The years before Henry’s birth were years of bloody struggle – the Wars of the Roses. Both of his parents were profoundly and very personally affected by the violence and upheaval, there’s no question of that – but, as to the exact lasting emotional effects on them, that’s an area for speculation. How did Henry’s mother feel about her young brothers who had apparently been murdered? How was his father affected by being on the run for so many years and then winning the crown in battle? It’s easy to say that last phrase, but when you think about the reality of it – the carnage, the murder of the previous king, and the possibility that the same thing could happen again, which was a very real danger – well, then the effect not only on Henry’s father but on Henry himself becomes a very
interesting question to ponder.

• What’s next?

Ah, I’m writing about an equally fascinating subject now! And in a way it’s a sequel. It’s a book about Henry’s two daughters, who both became queens: Mary I and Elizabeth I. They’re half-sisters, and much of what happens to them is a shared experience: each is born heir to the throne, a fêted princess; each is then declared illegitimate and loses her title and status. Each loses her mother in heart-rending circumstances caused directly by her father – and yet each comes to revere Henry and identify herself with him.

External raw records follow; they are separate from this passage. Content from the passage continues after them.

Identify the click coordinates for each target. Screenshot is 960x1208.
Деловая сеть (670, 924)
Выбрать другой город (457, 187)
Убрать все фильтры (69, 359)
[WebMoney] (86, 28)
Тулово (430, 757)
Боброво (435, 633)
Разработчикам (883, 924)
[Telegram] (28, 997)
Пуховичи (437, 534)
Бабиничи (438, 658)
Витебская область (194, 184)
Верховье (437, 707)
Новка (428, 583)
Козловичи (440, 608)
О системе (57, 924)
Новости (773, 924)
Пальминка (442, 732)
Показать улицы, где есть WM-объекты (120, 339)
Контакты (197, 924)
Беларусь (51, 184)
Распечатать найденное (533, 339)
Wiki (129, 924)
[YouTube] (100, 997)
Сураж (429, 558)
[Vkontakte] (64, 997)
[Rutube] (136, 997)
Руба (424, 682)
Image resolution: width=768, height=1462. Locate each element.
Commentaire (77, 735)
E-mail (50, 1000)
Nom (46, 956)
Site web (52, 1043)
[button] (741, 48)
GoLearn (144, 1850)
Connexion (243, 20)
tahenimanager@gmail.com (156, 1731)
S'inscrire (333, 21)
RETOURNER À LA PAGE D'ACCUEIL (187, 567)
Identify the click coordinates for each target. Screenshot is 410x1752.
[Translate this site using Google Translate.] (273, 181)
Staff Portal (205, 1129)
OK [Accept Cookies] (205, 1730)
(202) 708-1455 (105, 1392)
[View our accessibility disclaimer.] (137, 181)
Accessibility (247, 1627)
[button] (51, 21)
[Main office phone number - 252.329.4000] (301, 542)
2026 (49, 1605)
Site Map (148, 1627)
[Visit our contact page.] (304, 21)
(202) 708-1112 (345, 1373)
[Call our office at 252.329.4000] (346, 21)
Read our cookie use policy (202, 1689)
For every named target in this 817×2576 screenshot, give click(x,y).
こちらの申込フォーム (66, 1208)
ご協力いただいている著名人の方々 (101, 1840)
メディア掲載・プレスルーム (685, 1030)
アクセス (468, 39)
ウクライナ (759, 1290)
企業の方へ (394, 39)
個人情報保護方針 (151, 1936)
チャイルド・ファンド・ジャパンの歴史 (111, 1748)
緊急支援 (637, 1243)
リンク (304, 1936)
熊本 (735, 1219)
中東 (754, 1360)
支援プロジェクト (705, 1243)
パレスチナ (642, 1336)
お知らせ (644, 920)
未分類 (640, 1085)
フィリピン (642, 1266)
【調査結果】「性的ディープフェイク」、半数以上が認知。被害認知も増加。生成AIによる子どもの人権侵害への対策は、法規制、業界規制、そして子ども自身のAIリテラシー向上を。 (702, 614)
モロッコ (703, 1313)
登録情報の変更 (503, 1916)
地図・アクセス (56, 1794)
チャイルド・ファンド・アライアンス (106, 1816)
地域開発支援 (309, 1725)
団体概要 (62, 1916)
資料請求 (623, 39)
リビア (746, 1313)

But, though so much is similar, the way Mary and Elizabeth react to these events is utterly contrasting – they have dramatically different personalities. How did they feel about one another? To have a sibling is a common thing, one many of us can relate to, but how does sibling rivalry feel when your sister has not only knocked you off your perch as an only child, but has also taken your title of princess? And how does sibling rivalry feel when your sister has the power to put you to death?